Britain raises taxes, cuts spending in emergency budget
Britain has launched an emergency package of higher taxation and spending cuts aimed at slashing a huge public deficit amid intense concern about sky-high debt levels in Europe.
Finance minister George Osborne announced Tuesday that he would slap a levy on banks, ramp up taxation on goods and services, freeze public sector pay and slash benefits spending in an attempt to cut the public deficit.
But with Britain's recovery set to be weaker than expected, Osborne's Conservative-Liberal Democrat coalition also delivered tax cuts that were aimed at helping low paid workers and companies.
"This emergency budget deals decisively with our country's record debts. It pays for the past and it plans for the future," said the chancellor, a member of the Conservative-Liberal Democrat coalition.
"Yes, it is tough, but it is also fair," the Conservative minister told parliament.
Many commentators were shocked by the extent of the cuts, however, with the Financial Times labelling the budget "a bloodbath" and warning it was a huge gamble that could bring down the new government if it failed.
Osborne set out his emergency budget against the backdrop of soaring debt levels in the eurozone and concerns that Britain's top-rated AAA credit rating could be at risk.
However, international ratings agency Fitch said on Tuesday that Britain's austerity budget should "materially strengthen confidence" in the country's public finances and its credit status.
The chancellor blamed the dire state of the public finances on the previous Labour government, which left him nursing a downwardly-revised record deficit of 154.7 billion pounds in the 2009-2010 financial year.
Osborne said that the deficit, or public sector net borrowing, will drop to 37 billion pounds by 2014-2015 and to 20 billion pounds by 2015-2016.
"This is an emergency budget, so let me speak plainly about the emergency that we face," Osborne told parliament.
"The coalition government has inherited from its predecessor the largest budget deficit of any economy in Europe with the single exception of Ireland."
Value-added tax (VAT) on goods and services will be lifted to 20 percent from the current level of 17.5 percent in January 2011. Public sector workers earning more than 21,000 pounds will have their pay frozen for two years.

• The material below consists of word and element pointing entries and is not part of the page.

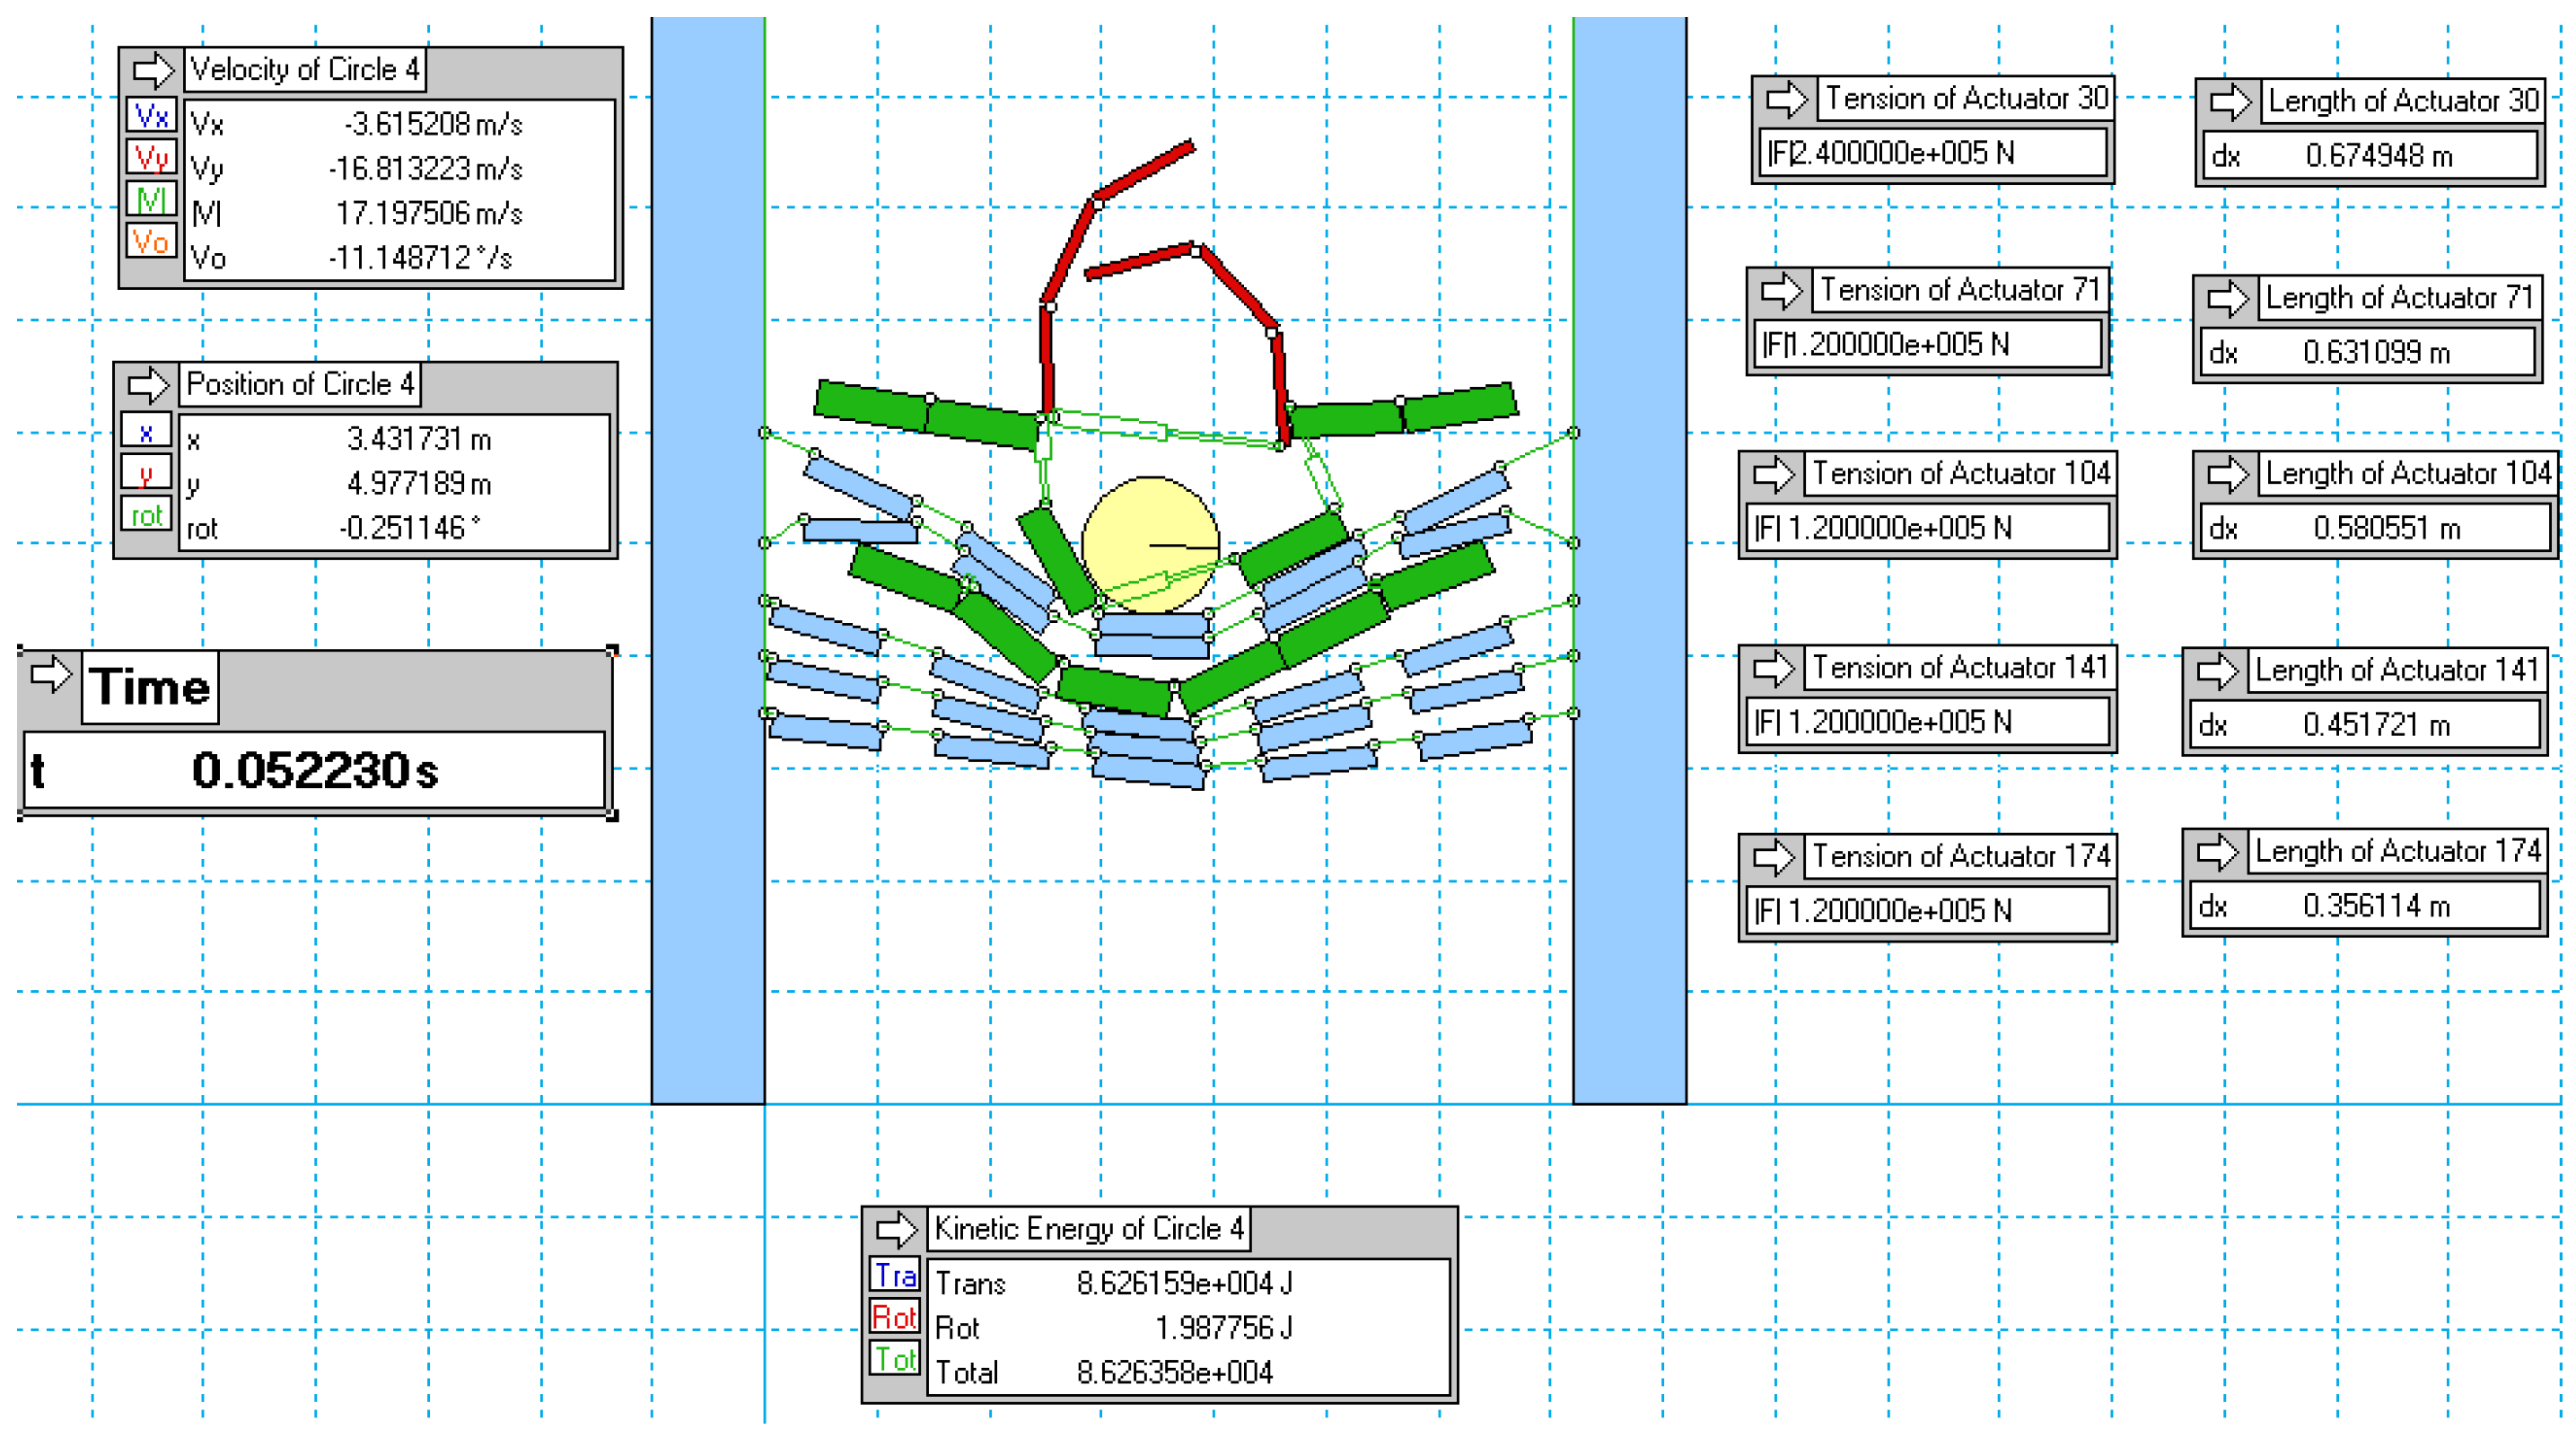
Task: Click the Tension of Actuator 104 title
Action: coord(1959,473)

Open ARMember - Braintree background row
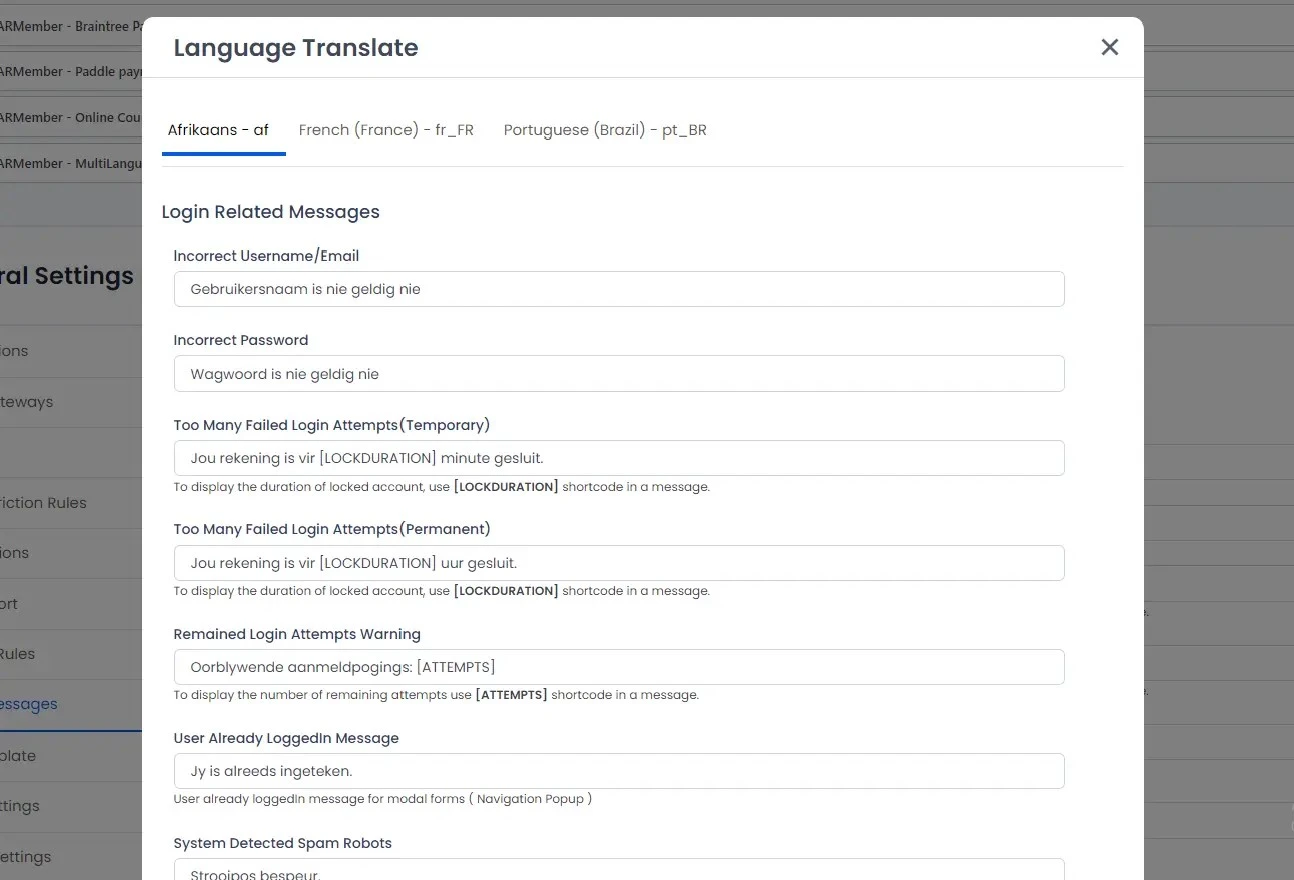click(x=70, y=26)

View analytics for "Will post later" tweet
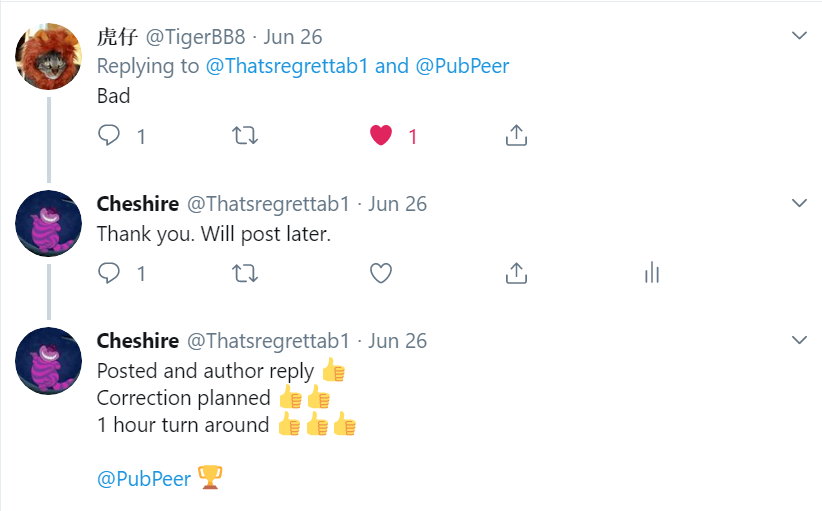(x=652, y=273)
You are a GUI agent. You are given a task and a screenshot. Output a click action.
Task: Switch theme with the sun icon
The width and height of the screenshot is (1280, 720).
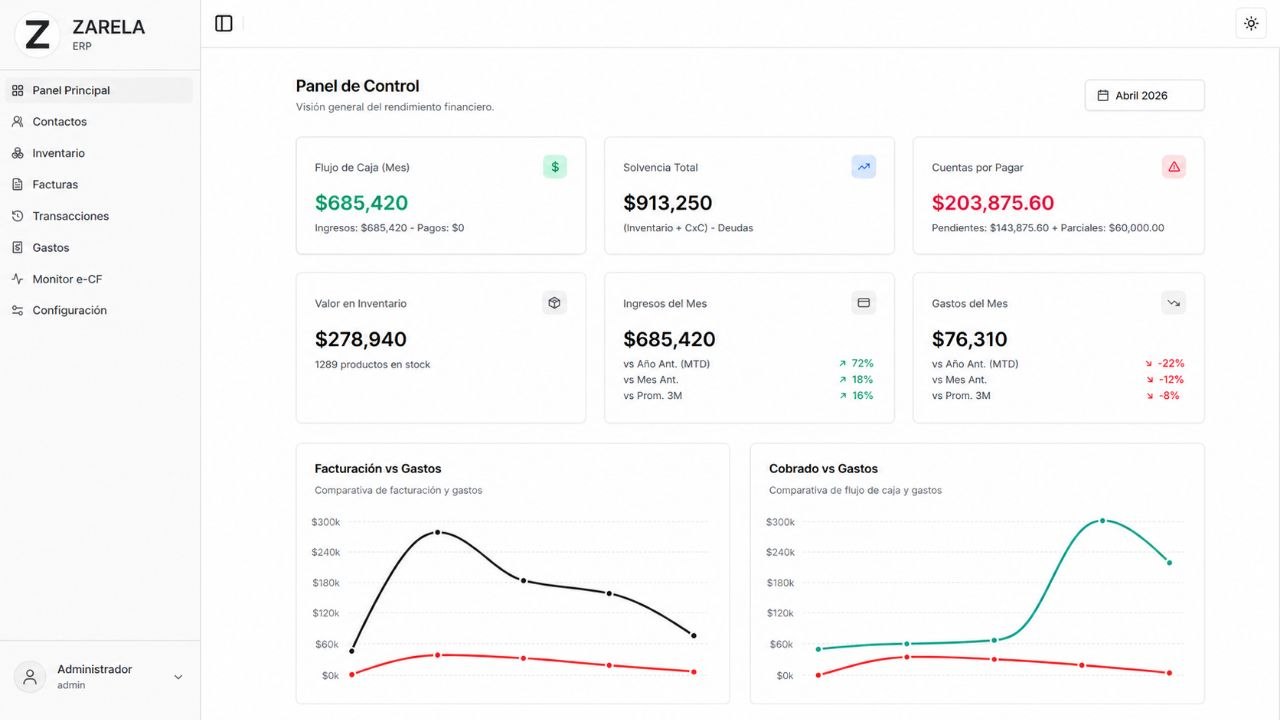click(1251, 23)
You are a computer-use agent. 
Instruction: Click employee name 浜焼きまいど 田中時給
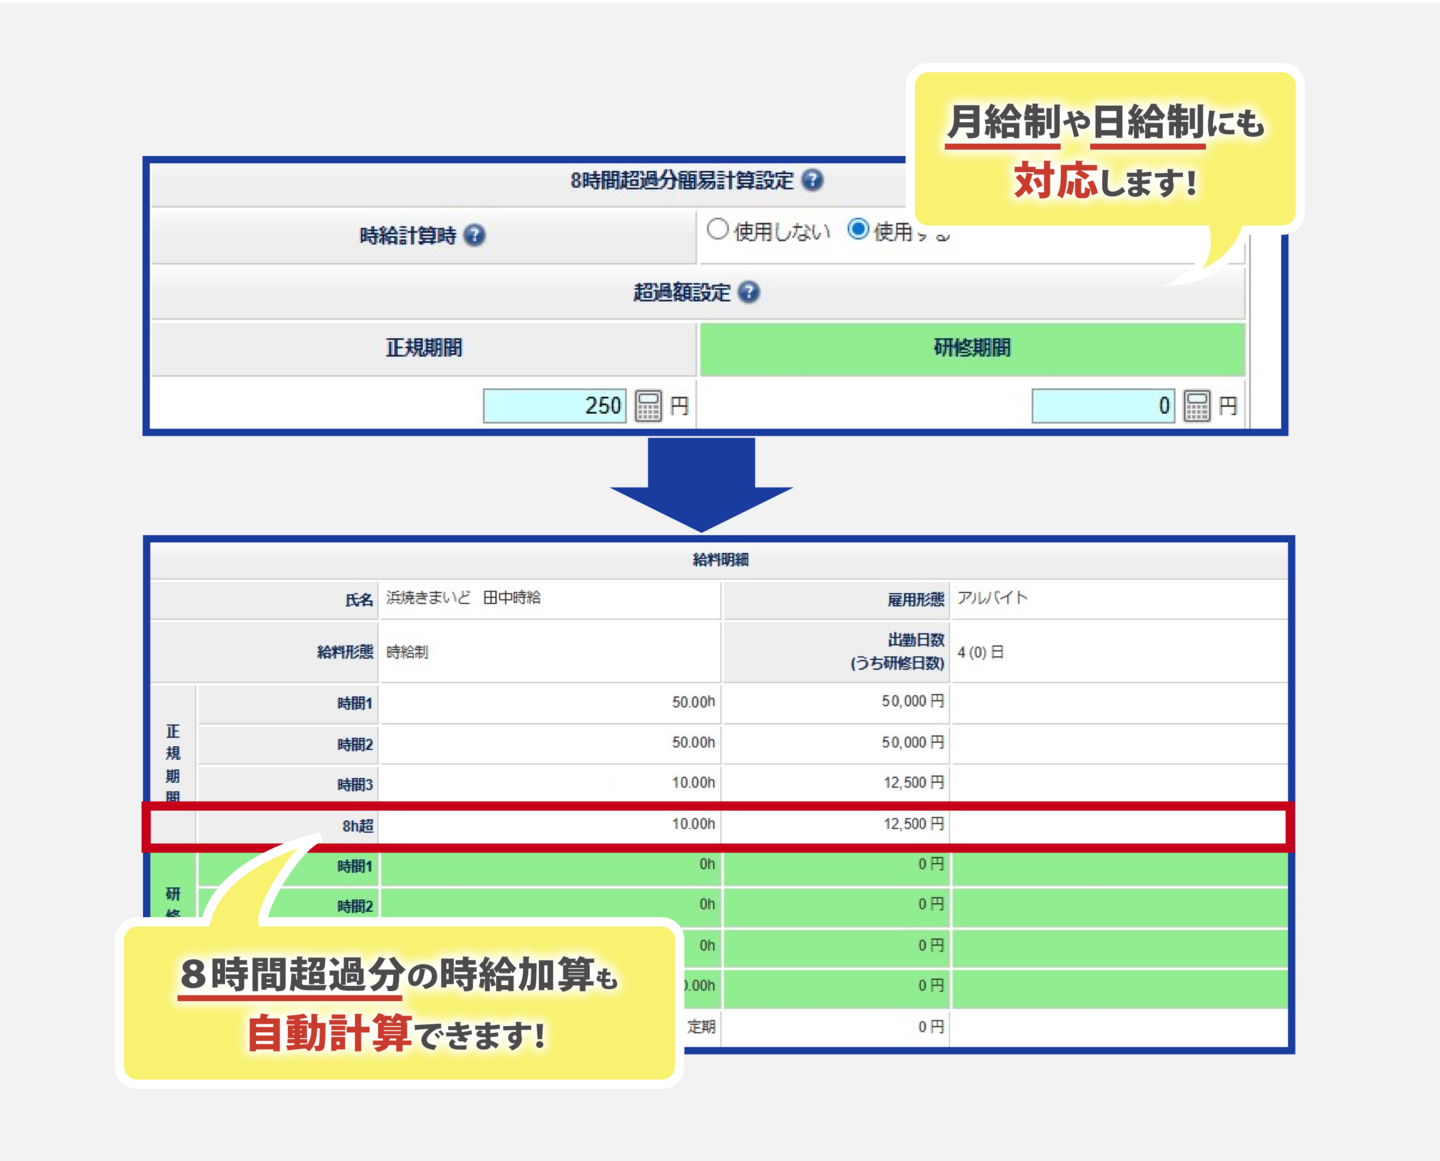tap(464, 598)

A total 77 percent of the deficit reduction measures will stem from lower spending, with the remainder coming from higher taxes.
On an upbeat note, the point at which workers have to pay income tax will be raised by 1,000 pounds to 7,475 pounds, lifting 880,000 people out of the income tax net.
As a result of the new budget measures, British economic growth forecasts were downgraded to 1.2 percent this year and 2.3 percent next year, compared with prior estimates for expansion of 1.3 percent and 2.6 percent.
Banks operating in Britain will meanwhile, from January, be subjected to a levy that is to raise two billion pounds a year. France and Germany announced similar moves on Tuesday.
Britain's public deficit soared to a record level in 2009-2010, as a severe recession hit tax revenues and the erstwhile Labour government spent billions bailing out banks.
Alistair Darling, Osborne's predecessor and now Labour party finance spokesman, argued on Tuesday that the new chancellor was risking the economic recovery with speedy spending cuts.
"The risk is (that) you derail the recovery and that means your borrowing in the longer term will be higher than it would otherwise be," he told BBC television.
The Financial Times meanwhile warned of tough times ahead for the new government in persuading the public to swallow the bitter pill of the cuts and tax rises.
"This gamble has defined the government. If it is seen to have failed, it will be finished," said the paper.